How to detect file is binary or ascii?

Get help with using AutoHotkey and its commands and hotkeys
User avatar
panofish
Posts: 11
Joined: 04 Oct 2013, 09:20
Contact:

How to detect file is binary or ascii?

Post by panofish » 04 Oct 2013, 09:27

What is the best way to determine if a file is binary or ascii?
Preferably a fast and simple technique that is not dependent on file extension.
I need to process many files.

Thanks
User avatar
joedf
Posts: 6487
Joined: 29 Sep 2013, 17:08
Facebook: J0EDF
Google: +joedf
GitHub: joedf
Location: Canada, Quebec
Contact:

Re: How to detect file is binary or ascii?

Post by joedf » 04 Oct 2013, 12:35

ASCII/every Can/is be represented in binary.
I believe you mean an executable vs text files?
User avatar
panofish
Posts: 11
Joined: 04 Oct 2013, 09:20
Contact:

Re: How to detect file is binary or ascii?

Post by panofish » 04 Oct 2013, 13:21

Here is what I have currently. It appears to work well, but may not be efficient. However, in my case it is plenty fast enough.

Code: Select all

folder = c:\temp
recurse = 1  ; 0 = no recursion, 1 = recursion

Loop, %folder%\*,, %recurse%
{

    FileRead, recs, %A_LoopFileLongPath%
    numeric= 1,2,3,4,5,6,7,8,9,.

    if recs not contains %numeric% 
    {
        ;outputdebug binary - %a_loopfilename%
    } else {
        outputdebug ascii - %a_loopfilename%
    }
    
}
User avatar
MilesAhead
Posts: 230
Joined: 03 Oct 2013, 09:44

Re: How to detect file is binary or ascii?

Post by MilesAhead » 04 Oct 2013, 13:21

I would look for the source of the Linux "file" command. It's pretty good at catching text files and some printer format file types. I suspect executable it uses the file attribute info that's not built into NTFS but is in Linux file systems.
"My plan is to ghostwrite my biography. Then hire another writer to put his
name on it and take the blame."

- MilesAhead
User avatar
joedf
Posts: 6487
Joined: 29 Sep 2013, 17:08
Facebook: J0EDF
Google: +joedf
GitHub: joedf
Location: Canada, Quebec
Contact:

Re: How to detect file is binary or ascii?

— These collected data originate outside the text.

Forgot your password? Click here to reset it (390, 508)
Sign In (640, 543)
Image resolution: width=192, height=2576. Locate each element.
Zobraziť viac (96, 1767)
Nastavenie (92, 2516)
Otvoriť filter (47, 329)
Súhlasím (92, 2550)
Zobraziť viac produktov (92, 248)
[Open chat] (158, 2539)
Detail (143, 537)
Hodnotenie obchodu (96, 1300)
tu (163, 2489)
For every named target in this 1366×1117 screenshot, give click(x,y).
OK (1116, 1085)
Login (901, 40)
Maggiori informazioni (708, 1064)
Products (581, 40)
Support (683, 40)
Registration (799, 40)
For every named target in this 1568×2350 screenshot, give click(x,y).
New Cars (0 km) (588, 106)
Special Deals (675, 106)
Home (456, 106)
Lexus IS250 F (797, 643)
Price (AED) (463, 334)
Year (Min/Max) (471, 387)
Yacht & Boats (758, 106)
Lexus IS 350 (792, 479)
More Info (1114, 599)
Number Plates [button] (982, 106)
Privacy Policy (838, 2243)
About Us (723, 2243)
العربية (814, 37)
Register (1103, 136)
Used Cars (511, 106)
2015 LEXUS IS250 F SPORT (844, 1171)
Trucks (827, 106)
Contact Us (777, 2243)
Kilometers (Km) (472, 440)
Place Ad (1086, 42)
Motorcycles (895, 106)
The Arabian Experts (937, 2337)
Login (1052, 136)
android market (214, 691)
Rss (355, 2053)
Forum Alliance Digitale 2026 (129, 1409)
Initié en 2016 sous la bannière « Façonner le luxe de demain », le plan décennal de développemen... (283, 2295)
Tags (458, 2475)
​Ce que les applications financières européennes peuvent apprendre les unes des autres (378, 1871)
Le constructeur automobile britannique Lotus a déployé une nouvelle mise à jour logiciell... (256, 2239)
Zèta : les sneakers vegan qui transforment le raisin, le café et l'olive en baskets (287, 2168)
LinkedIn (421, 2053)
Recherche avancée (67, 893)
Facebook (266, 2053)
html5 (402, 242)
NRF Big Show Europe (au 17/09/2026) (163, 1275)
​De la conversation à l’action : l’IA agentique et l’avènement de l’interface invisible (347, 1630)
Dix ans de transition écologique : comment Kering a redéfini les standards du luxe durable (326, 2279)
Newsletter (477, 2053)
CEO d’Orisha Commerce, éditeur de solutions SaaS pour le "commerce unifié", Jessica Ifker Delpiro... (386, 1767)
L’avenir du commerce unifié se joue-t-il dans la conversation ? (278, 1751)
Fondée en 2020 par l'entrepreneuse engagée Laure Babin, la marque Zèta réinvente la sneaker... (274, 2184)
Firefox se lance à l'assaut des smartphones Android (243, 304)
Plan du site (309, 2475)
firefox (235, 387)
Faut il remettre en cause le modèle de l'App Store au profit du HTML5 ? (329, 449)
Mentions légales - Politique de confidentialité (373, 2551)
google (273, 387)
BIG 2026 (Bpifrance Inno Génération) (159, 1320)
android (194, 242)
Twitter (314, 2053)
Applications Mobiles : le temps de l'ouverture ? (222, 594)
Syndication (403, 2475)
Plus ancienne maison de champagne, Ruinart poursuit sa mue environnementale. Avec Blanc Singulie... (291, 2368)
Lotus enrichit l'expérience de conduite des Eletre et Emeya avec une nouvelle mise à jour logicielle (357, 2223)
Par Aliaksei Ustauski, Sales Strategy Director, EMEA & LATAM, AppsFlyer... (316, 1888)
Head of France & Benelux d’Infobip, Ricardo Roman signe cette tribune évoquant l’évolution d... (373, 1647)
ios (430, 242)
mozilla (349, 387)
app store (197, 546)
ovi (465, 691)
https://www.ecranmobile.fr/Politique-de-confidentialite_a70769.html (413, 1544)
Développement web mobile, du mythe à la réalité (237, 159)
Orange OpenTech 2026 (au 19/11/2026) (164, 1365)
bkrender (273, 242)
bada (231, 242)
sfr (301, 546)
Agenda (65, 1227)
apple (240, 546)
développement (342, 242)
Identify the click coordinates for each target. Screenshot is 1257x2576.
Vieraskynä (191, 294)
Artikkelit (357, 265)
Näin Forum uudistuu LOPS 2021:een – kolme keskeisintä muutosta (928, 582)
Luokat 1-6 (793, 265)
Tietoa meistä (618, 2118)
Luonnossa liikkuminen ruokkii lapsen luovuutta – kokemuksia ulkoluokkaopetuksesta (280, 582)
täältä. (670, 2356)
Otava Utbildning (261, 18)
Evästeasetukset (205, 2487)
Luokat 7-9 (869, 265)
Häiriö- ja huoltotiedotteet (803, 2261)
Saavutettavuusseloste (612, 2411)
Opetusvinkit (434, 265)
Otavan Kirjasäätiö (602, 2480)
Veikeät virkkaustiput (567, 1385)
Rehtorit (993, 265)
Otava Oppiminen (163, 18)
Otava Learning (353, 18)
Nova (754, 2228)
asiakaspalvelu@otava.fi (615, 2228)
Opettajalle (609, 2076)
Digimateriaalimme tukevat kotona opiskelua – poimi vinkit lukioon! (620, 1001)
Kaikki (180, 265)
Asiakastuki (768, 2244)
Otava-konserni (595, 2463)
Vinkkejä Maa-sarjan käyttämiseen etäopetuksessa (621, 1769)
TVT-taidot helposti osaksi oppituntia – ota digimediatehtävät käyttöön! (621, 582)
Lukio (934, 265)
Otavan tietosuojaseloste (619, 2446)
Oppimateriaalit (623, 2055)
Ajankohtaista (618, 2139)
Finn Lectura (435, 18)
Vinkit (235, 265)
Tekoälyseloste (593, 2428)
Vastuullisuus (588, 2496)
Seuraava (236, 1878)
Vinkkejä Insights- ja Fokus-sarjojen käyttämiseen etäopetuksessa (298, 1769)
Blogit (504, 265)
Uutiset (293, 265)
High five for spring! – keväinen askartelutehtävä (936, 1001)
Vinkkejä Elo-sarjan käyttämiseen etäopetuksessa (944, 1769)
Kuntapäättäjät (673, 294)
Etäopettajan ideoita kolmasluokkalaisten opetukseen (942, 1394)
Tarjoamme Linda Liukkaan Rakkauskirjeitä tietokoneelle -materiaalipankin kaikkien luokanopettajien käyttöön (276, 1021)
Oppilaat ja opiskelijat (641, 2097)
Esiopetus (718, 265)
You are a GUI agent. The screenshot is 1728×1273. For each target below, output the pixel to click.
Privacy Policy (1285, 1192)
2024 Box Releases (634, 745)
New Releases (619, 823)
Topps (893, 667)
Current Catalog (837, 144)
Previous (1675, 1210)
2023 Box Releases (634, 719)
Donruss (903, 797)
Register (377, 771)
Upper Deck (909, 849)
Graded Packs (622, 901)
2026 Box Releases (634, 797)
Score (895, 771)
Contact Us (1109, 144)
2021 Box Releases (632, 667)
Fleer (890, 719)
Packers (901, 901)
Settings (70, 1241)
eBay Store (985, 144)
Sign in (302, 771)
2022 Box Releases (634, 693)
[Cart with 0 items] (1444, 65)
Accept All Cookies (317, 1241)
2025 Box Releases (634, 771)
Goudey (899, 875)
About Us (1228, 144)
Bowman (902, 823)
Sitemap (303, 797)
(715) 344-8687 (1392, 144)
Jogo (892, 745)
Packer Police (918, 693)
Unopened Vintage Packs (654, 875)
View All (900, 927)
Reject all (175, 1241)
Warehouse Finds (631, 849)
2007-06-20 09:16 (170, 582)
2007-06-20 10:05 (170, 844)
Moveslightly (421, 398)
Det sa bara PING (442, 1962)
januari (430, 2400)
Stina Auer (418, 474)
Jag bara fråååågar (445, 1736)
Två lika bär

Post by joedf » 04 Oct 2013, 14:27

I have better, but I'm Not at home right now, so i dont have my "setup"
User avatar
joedf
Posts: 6487
Joined: 29 Sep 2013, 17:08
Facebook: J0EDF
Google: +joedf
GitHub: joedf
Location: Canada, Quebec
Contact:

Re: How to detect file is binary or ascii?

Post by joedf » 04 Oct 2013, 18:18

I have made a function: isBinFile
It reads the first few bytes (default: 5) and determines if that byte is within ASCII Printable Chars Range (9-13, 32-126)
seems to work well...

Code: Select all

folder = c:\tools
recurse = 1  ; 0 = no recursion, 1 = recursion

Loop, %folder%\*,, %recurse%
	MsgBox % A_LoopFileLongPath "`n==>" (isBinFile(A_LoopFileLongPath) ? "Binary" : "ASCII")

isBinFile(Filename,tolerance=5) {
	file:=FileOpen(Filename,"r")
	loop, %tolerance% {
		file.RawRead(a,1)
		byte:=NumGet(&a,"Char")
		if (byte<9) or (byte>126) or ((byte<32) and (byte>13)) {
			file.Close()
			return 1
		}
	}
	file.Close()
	return 0
}
cheers!
Guest10
Posts: 578
Joined: 01 Oct 2013, 02:50

Re: How to detect file is binary or ascii?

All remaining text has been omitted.